# BOTC on weekends or any blocks less than 13 weeks?



## IAGFED (8 Jun 2011)

Hello,
Does anyone know if there is an option to take the BOTC on weekends or in smaller weekly components? I went down to the regiment this evening to apply for a reserve officer position and I was told it required 13 consecutive weeks. Unfortunately, I can't take that much time off of work all at once.  I may have to go NCO route since I know the BMQ can be done on weekends. 

Thank you for your help!


----------



## Eowyn (8 Jun 2011)

In Alberta, officers take the BMQ with the soldiers, then take a leadership portion (BMOQ Part 2).   During this training year, both of these courses were run on weekends.


----------



## Drag (11 Jun 2011)

Eowyn said:
			
		

> In Alberta, officers take the BMQ with the soldiers, then take a leadership portion (BMOQ Part 2).   During this training year, both of these courses were run on weekends.

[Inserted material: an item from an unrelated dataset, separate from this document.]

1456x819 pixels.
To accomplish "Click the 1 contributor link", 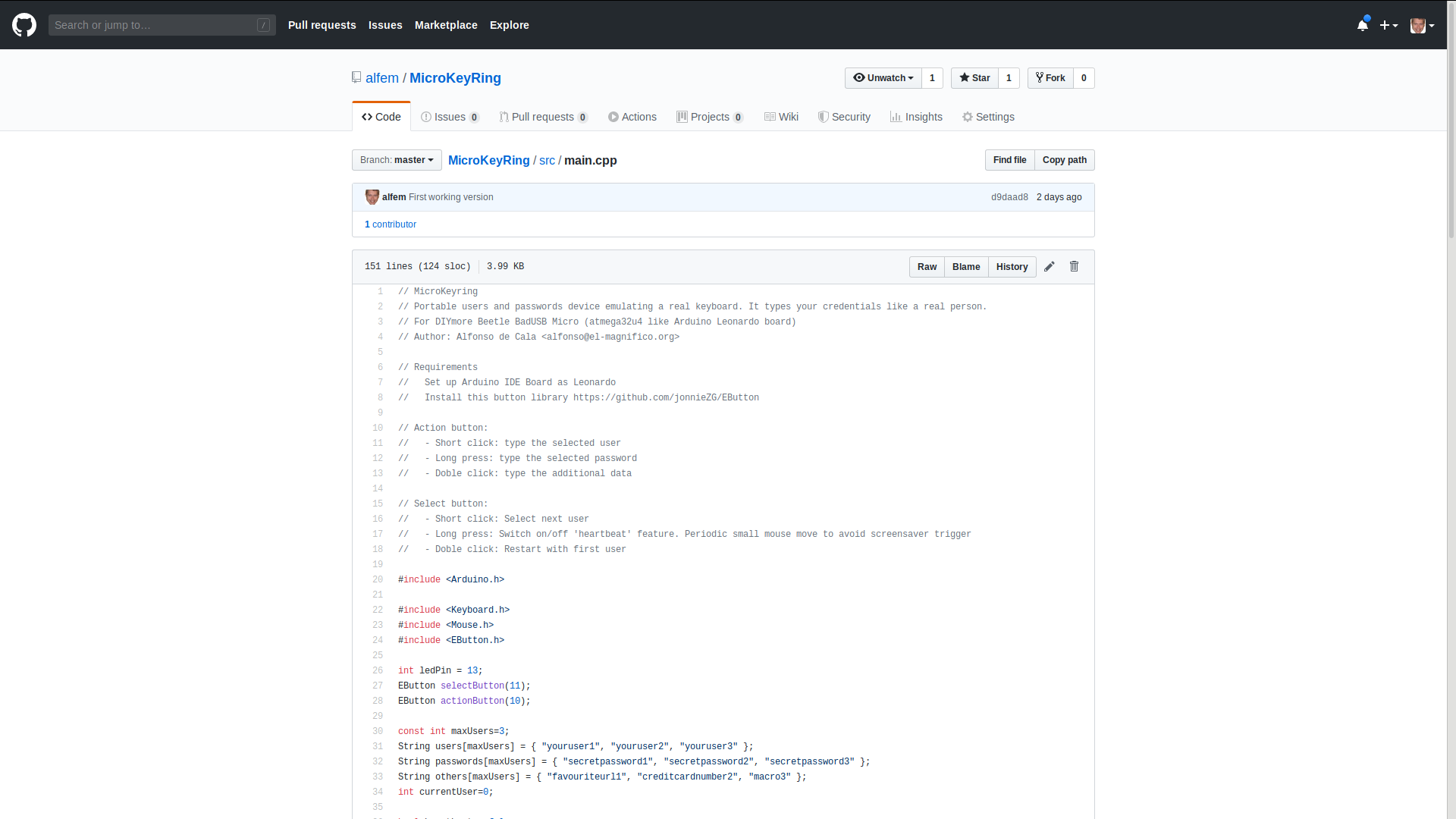I will pyautogui.click(x=390, y=224).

That's the way 32 brigade used to run it when I was in Toronto...


----------



## Zoomie (11 Jun 2011)

Is the Army Reserve sending their Officer candidates to St-Jean for BOTC now?  No real need for 13 consecutive weeks - the tried and true method has been in place for decades.  We used to graduate Officers via BAOT in three 1 week long sessions.


----------